= Mircea Streinul =

Romanian writer

Mircea Streinul (2 January 1910 - 17 April 1945) was an Austro-Hungarian-born Romanian prose writer and poet.

==Biography==
Born in Cuciurul Mare, in the Bukovina region, his parents were the Romanian Orthodox priest Gavril Streinul and his wife Olimpia (née Șandru). He attended primary school in his native village. From 1920 to 1928, he studied at Aron Pumnul High School in Cernăuți, the capital of the region, which had meanwhile become part of Romania. While there, he was a member of the Steluța cultural society and managed the school magazine, Ecoul tinerimii. With three classmates, he published the single number of Caietul celor patru magazine. In 1929, he entered the theology faculty of Cernăuți University, graduating in 1934. While a student, he contributed to the local publications Tribuna, Spectatorul, Munca intelectuală, Evenimentul, Glasul Bucovinei and Junimea literară.

In 1931, he and four colleagues founded the Iconar group; together with I. Vesper, he established a publishing house with the same name that put out some 30 volumes of poetry in 1933–1934. The mission of the press and the magazine (also called Iconar) was to promote Bukovina's new literature, a synthesis of tradition and modernity. In 1935, he became ill with tuberculosis. From 1937 to 1938, he lived in the national capital Bucharest, where he edited the Iron Guard-affiliated newspaper Buna Vestire. Back at Cernăuți from 1938 to 1940, he led Suceava newspaper, was press adviser for Ținutul Suceava and vice president of the Bukovina Writers' Society. In 1940, he was a clerk in the Propaganda Ministry. As his disease worsened, he was obliged to stay at Filantropia Hospital and, from 1944, at the Filaret Sanatorium; he died the following April.

==Contributions==
His first book, Carte de iconar (1933), included poems; this was followed by other short verse collections: Itinerar cu anexe în vis (1934), Tarot sau Călătoria omului (1935), Divertisment (1936), Zece cuvinte ale fericitului Francisc de Assisi (1936), Comentarii lirice la "Poeme într-un vers" de Ion Pillat (1937) and Corbul de aur (1938). In 1939, he collected the previous decade's work into Opera lirică. Shifting toward prose, he published the novella Aventura domnișoarei Zenobia Magheru (1938), followed by the novels Ion Aluion (1938, reissued in 1941 as Somnul negru), Lupul din țara Huțulilor (1939), Guzli sau Tsu-Tsui (1939), Viața în pădure (1939), Drama casei Timoteu (1941), Prăvălia diavolului (1942), Soarele răsare noaptea (1943) and Băieți de fată (1944).

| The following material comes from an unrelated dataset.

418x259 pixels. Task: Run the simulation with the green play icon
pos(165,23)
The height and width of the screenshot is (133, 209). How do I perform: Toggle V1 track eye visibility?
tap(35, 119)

His lyric verse was replete with myth, reflecting a pantheistic vision close to that of Lucian Blaga, but more obsessed with the oneiric, hallucinatory and obsessed with death, recording visions in a manner reminiscent of Rainer Maria Rilke and Georg Trakl. He translated from the latter as Cele patru poeme în proză ale austriacului Georg Trakl (1939). His early prose features sharply drawn evocations of rural life in Bukovina, evolving toward tragic depictions of fates determined by World War I and a Fyodor Dostoyevsky-like psychological analysis. In his later novels, Streinul added a fantastic-grotesque dimension.

He was a contributor to Capricorn, Azi, Frize, Meșterul Manole, Gândirea, Universul literar, Revista Fundațiilor Regale and Vremea. He authored an anthology, Poeți tineri bucovineni (1938), and a libretto for Paul Constantinescu's opera Meșterul Manole. He won the Romanian Writers' Society Prize in 1935.